• TASK PROMPT: Write out the entries again, everything from the line with "Where should I" down to the last one, swapping "trophy" for "star" and changing nothing else. Leave the pictures out.

• TASK INPUT:
* * * *
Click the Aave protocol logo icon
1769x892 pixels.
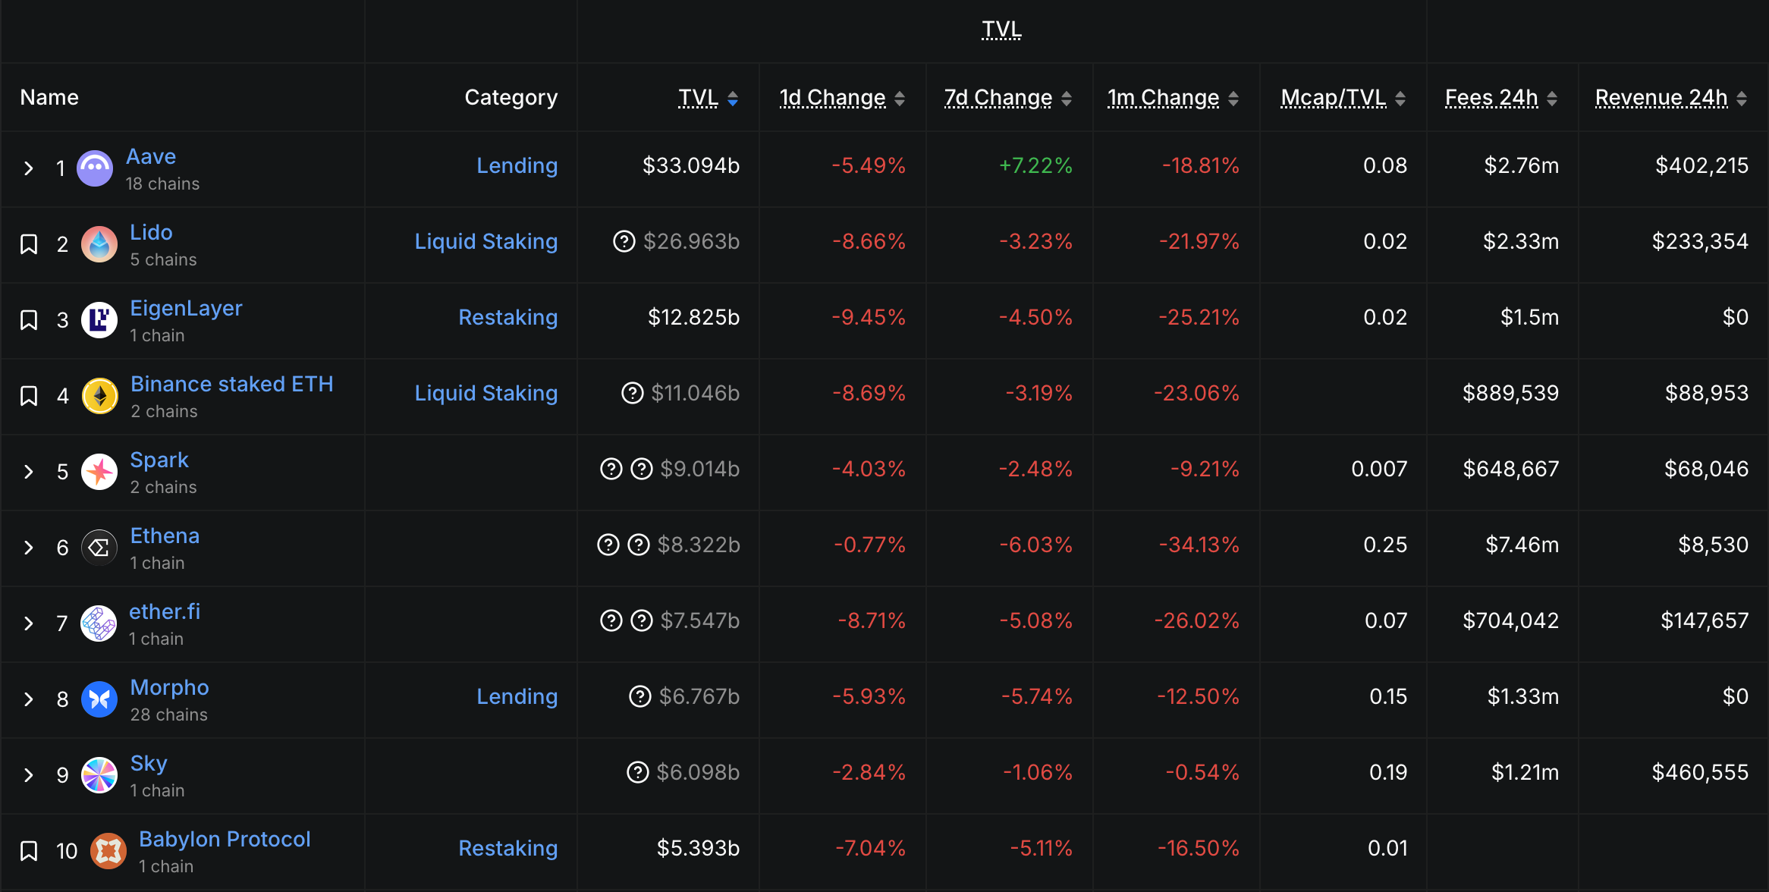click(x=95, y=168)
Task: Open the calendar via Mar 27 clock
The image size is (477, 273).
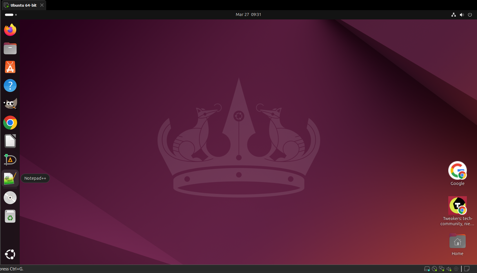Action: pos(248,14)
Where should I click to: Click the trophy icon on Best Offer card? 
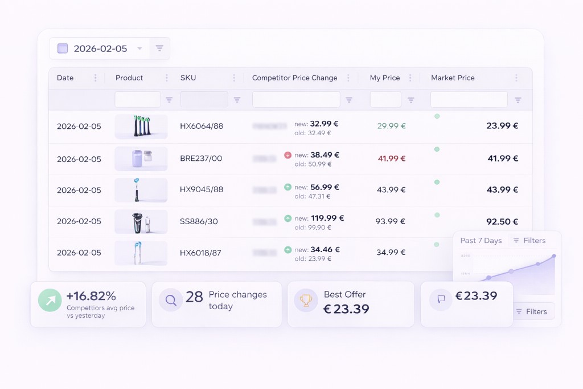tap(306, 299)
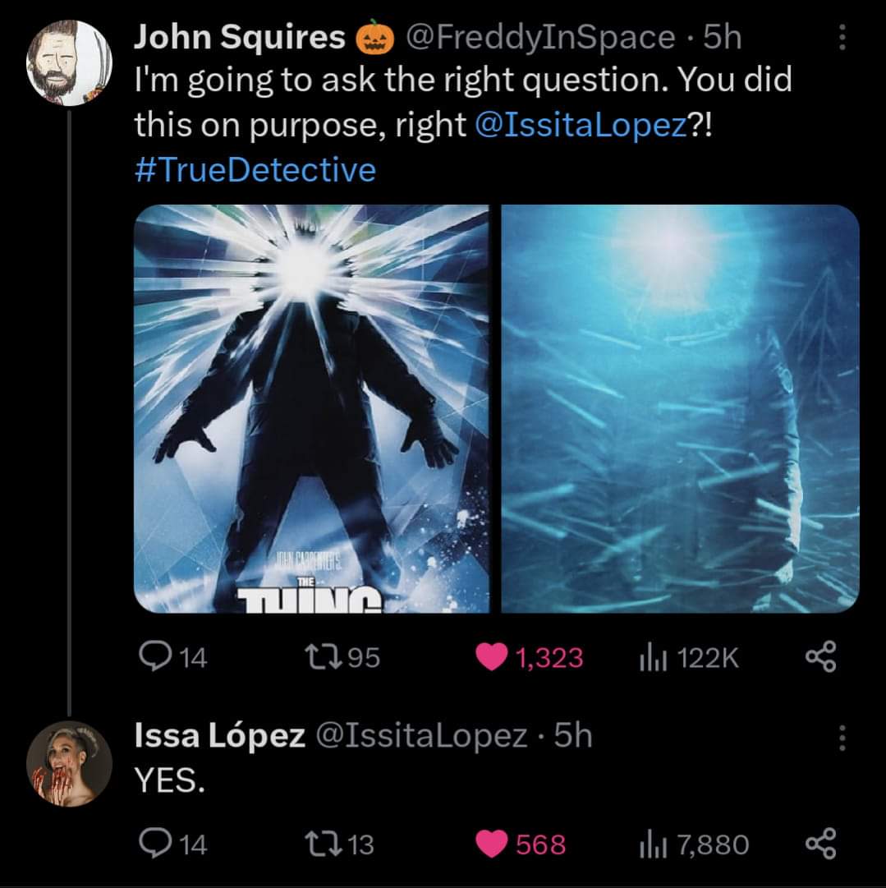This screenshot has height=888, width=886.
Task: Open the True Detective blue snowstorm image
Action: tap(680, 408)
* * * *
• TASK ANSWER:
Where should I click to: Click the star icon on Best Offer card? 
tap(306, 299)
This screenshot has height=888, width=886.
Task: Open the True Detective blue snowstorm image
Action: tap(680, 408)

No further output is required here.